====== Excerpt provided

Part II, Medicine…

This is my first true rebuttal to President Bush’s 2007 State of the Union address. I plan to write in a sort of sequential order based on the topics that appeared in his speech. One of the first things he brought up was entitlements, state funded health care and retirement. Bush gave lots of figures in his proposal giving increased tax benefits and federal funding to cover lower-income homes and those without insurance through work.

I, however, do not believe this is enough. These tax breaks are nice for individuals, but do nothing to help businesses cope with the massive portion of expenses they cover in order to give insurance to their full-time employees. With the drastic increases in the costs of health insurance over the past decade, fewer small businesses can afford to cover their employees, so the burden has shifted to them. But for that to work out, those employees would have to be paid more in order to cover it, and so they go without coverage. Federally increasing the minimum wage will not cure this problem in any way, and has its own set of unfortunate consequences, which I will go into another time.

What, then, to do?

It is time for America to step up to the plate and accept the truth that health care is not a business, it is a societal need. We have the wealth and the capacity to provide medical care to each and every citizen. If business and government alike wish to keep everyone working, they should be completely in favor of not subsidizing the health insurance business and their administrations, and just giving untaxed money much more directly to the use of medicine.

My solution is for the United States to create a basic Universal Health Care service, and completely nationalize our current health care and insurance industry. I greatly applaud Massachusetts for being the forerunner of universal health coverage, and am behind California following suit. Let them be the testing grounds to set the stage for when it can be implemented across the entire nation.

This, I am sure, is overly idyllic. But, as hundreds of years of use now has shown, capitalism has its dehumanizing aspects, and this is one of those aspects. The idea that human health is a matter of profit for a company, rather than given its due consideration and dignity, is unfortunate. Ask almost anyone who is actually in the health care industry, and you’ll find countless scores of women and men devoted to improving the lives of others. The thought of making sure they make a few bucks when someone needs antibiotics for a minor infection does not even enter their minds.

I also think that, what it boils down to, is whether or not we are actually in this societal experiment together. We’re all here now, and we’re all neighbors. When one person is in need, others surely will step in to help. All people everywhere believe in this basic principle in one way or another, because it’s a factor of living as societies.

The biggest lynchpin to the whole scenario involves caring for those who no longer contribute to society, namely the elderly. This is where social security lines up with health care in terms of being in dire need of contributers vastly outnumbering consumers. To this, I say the retirement age absolutely must be increased. People live longer, and are far more able in their later years than they used to be. Also, a great many retired people would probably have wanted to work several more years before being ousted. The original retirement age of 55 was set in place when the average person did not live to that point, and those who lived beyond did not for very long. To this, I say the retirement age should be 75 or 80. This would change the ratio of those working against those drawing pensions a great deal.

There is far more to say, and many more details to work out in these ideas. And it is entirely possible my thoughts are completely flawed and could never work. Either way, I plan to keep pondering it and working out the numbers. Still, my common sense tells me that if we eliminate the business administration end of health care, and eliminate the idea of private insurance at all, medical treatments might just become cheaper.

============

### Exercise instructions
1) Decide whether each statement agrees with the post on health care, answering yes or no and quoting the words of the post that settle it. (a) The writer applauds Massachusetts for leading the way on universal health coverage. (b) The writer believes a federal increase in the minimum wage would solve the problem of workers going without coverage. (c) The writer proposes raising the retirement age to 65.
2) Transcribe the passage of the post on health care that begins at the words "This, I am sure, is" and stops after the words "enter their minds.".

====== Material shown

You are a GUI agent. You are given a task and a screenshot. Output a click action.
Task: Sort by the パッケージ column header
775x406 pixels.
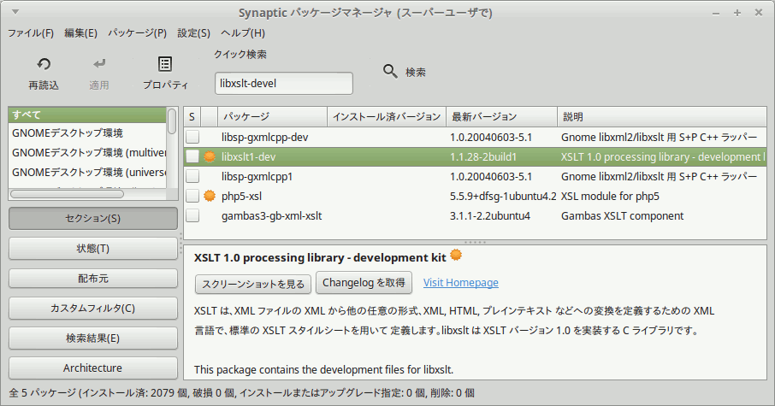[x=272, y=116]
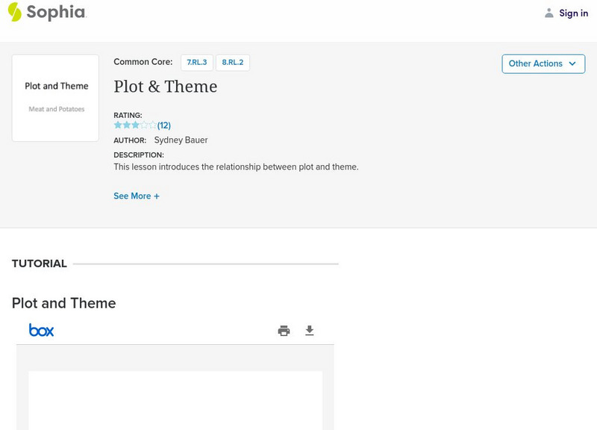597x430 pixels.
Task: Click the Sign in link
Action: [573, 13]
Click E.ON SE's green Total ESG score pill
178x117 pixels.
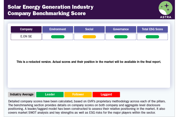pos(152,37)
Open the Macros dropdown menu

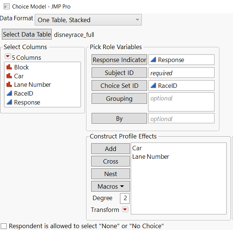pos(110,186)
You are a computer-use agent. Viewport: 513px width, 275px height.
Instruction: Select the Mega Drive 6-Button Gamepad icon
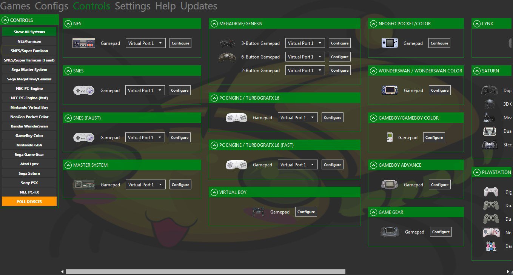point(227,56)
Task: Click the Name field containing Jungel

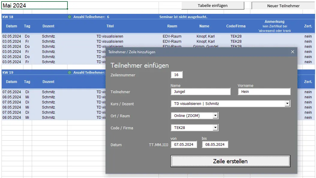Action: 200,91
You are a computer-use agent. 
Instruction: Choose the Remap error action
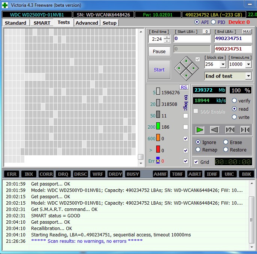pos(198,150)
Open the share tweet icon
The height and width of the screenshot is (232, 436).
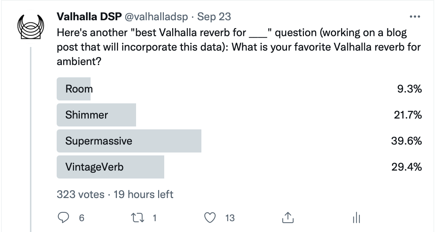tap(286, 218)
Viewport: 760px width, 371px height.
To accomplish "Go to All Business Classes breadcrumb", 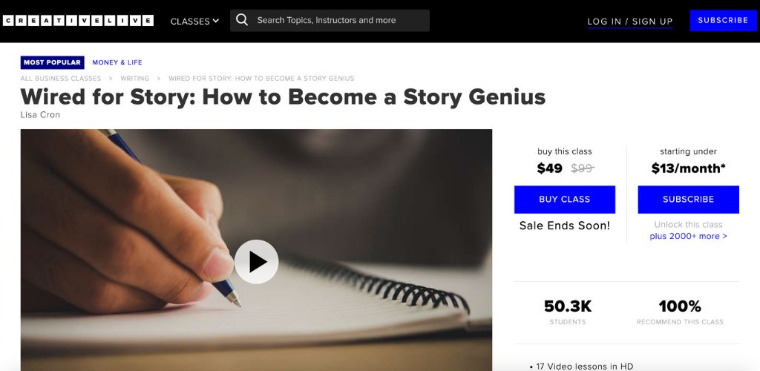I will (61, 79).
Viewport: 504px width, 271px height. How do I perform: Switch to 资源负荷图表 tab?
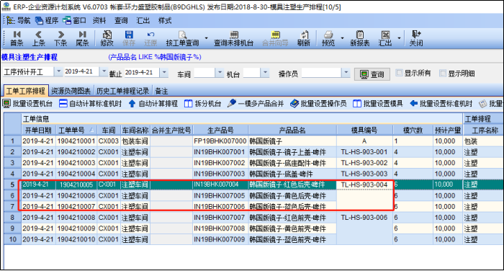tap(71, 91)
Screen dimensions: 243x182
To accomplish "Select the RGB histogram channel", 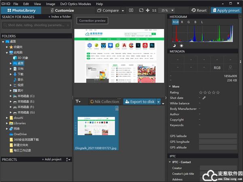I will pos(175,22).
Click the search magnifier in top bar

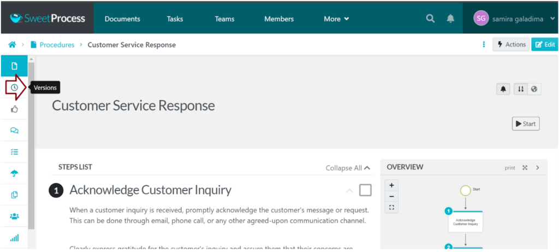point(430,19)
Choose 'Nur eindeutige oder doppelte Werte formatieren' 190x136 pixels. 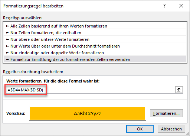pos(95,53)
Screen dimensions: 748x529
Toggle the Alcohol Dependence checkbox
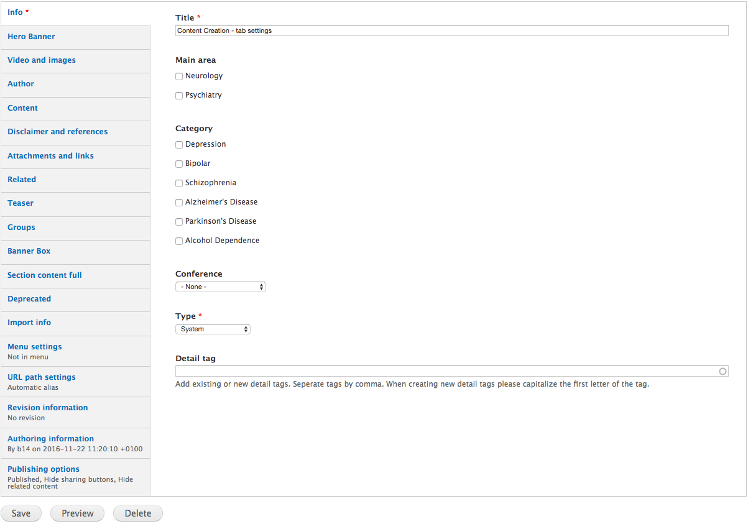coord(179,241)
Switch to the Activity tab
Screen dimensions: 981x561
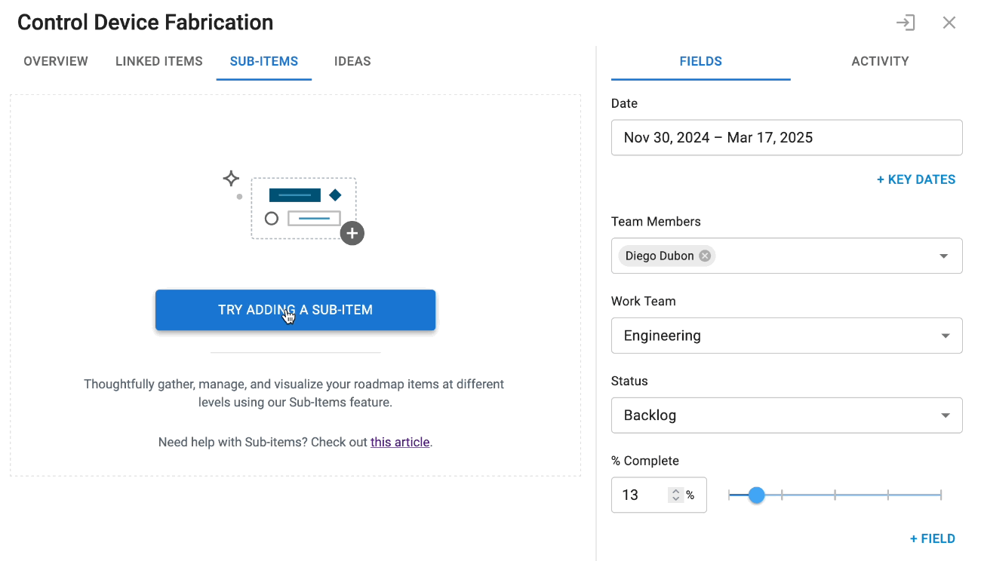coord(880,61)
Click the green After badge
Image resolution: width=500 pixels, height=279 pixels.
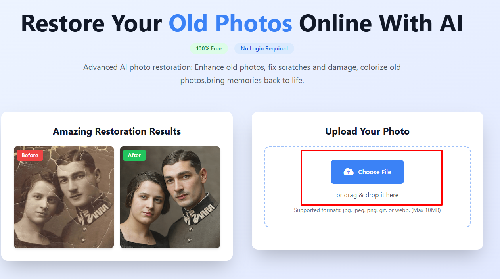point(134,155)
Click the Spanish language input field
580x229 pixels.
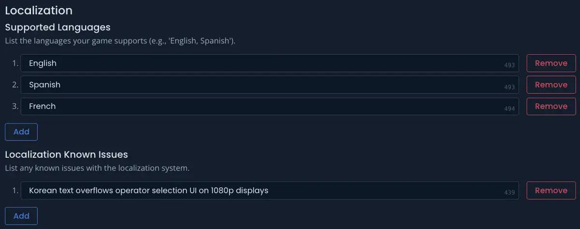(x=261, y=85)
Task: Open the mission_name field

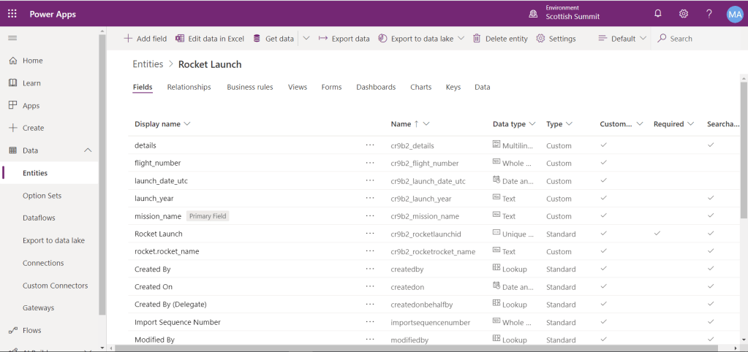Action: click(x=158, y=216)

============

### Task answers
1)
(a) Yes: "I greatly applaud Massachusetts for being the forerunner of universal health coverage"
(b) No: "Federally increasing the minimum wage will not cure this problem in any way"
(c) No: "I say the retirement age should be 75 or 80"

2)
This, I am sure, is overly idyllic. But, as hundreds of years of use now has shown, capitalism has its dehumanizing aspects, and this is one of those aspects. The idea that human health is a matter of profit for a company, rather than given its due consideration and dignity, is unfortunate. Ask almost anyone who is actually in the health care industry, and you’ll find countless scores of women and men devoted to improving the lives of others. The thought of making sure they make a few bucks when someone needs antibiotics for a minor infection does not even enter their minds.